Try it:
Give back the exact lines of the material below from the one containing "Screen dimensions: 700x427" through the one containing "the Notification name", and no pictures.

Exercise material:
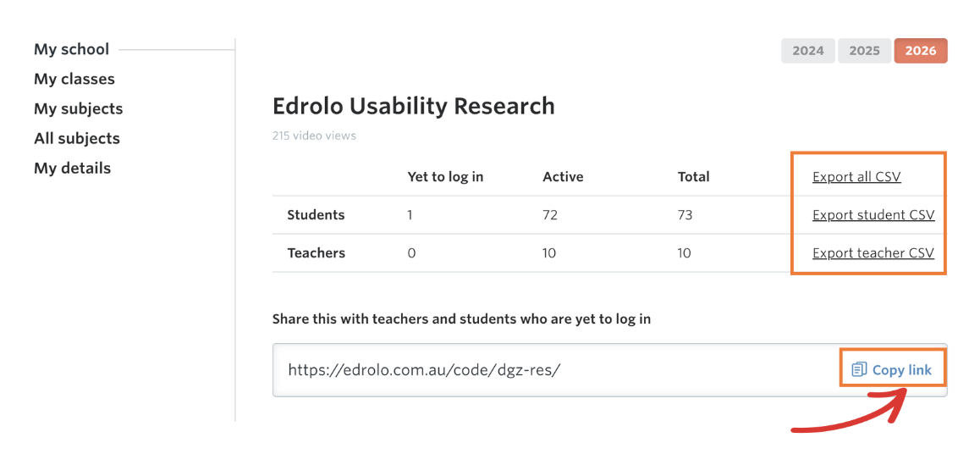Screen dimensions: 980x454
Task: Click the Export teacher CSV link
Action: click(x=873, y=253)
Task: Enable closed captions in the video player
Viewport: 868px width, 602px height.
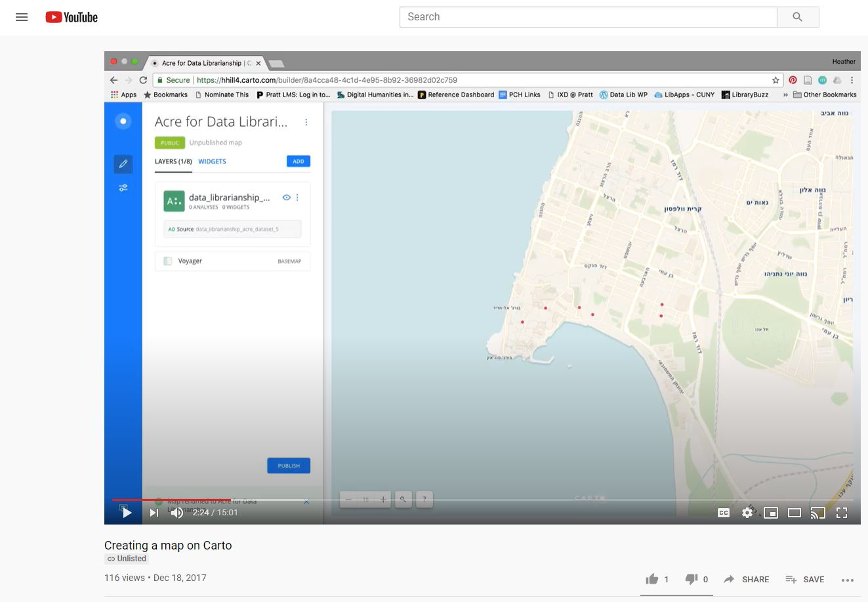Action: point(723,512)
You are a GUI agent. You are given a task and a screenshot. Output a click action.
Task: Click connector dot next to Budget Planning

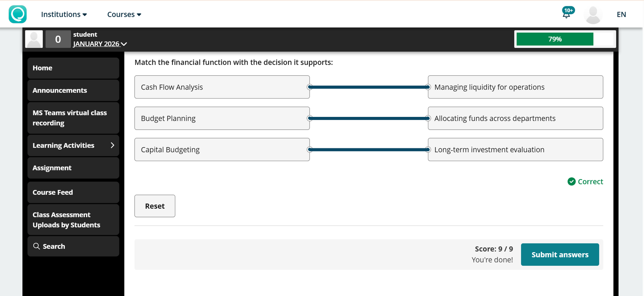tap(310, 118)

* * *

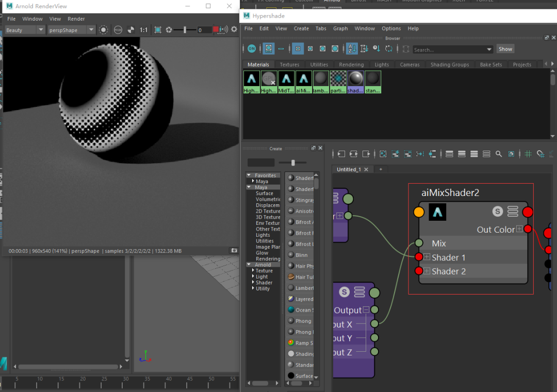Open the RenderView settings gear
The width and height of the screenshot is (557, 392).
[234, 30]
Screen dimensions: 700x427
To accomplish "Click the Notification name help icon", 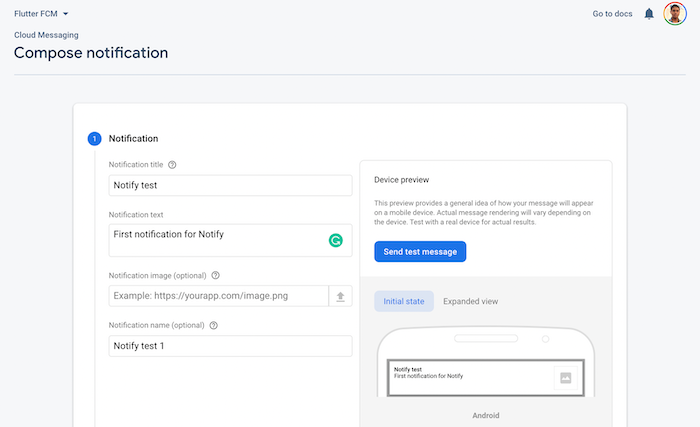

Reply:
Screen dimensions: 700x427
To accomplish "Click the Notification name help icon", 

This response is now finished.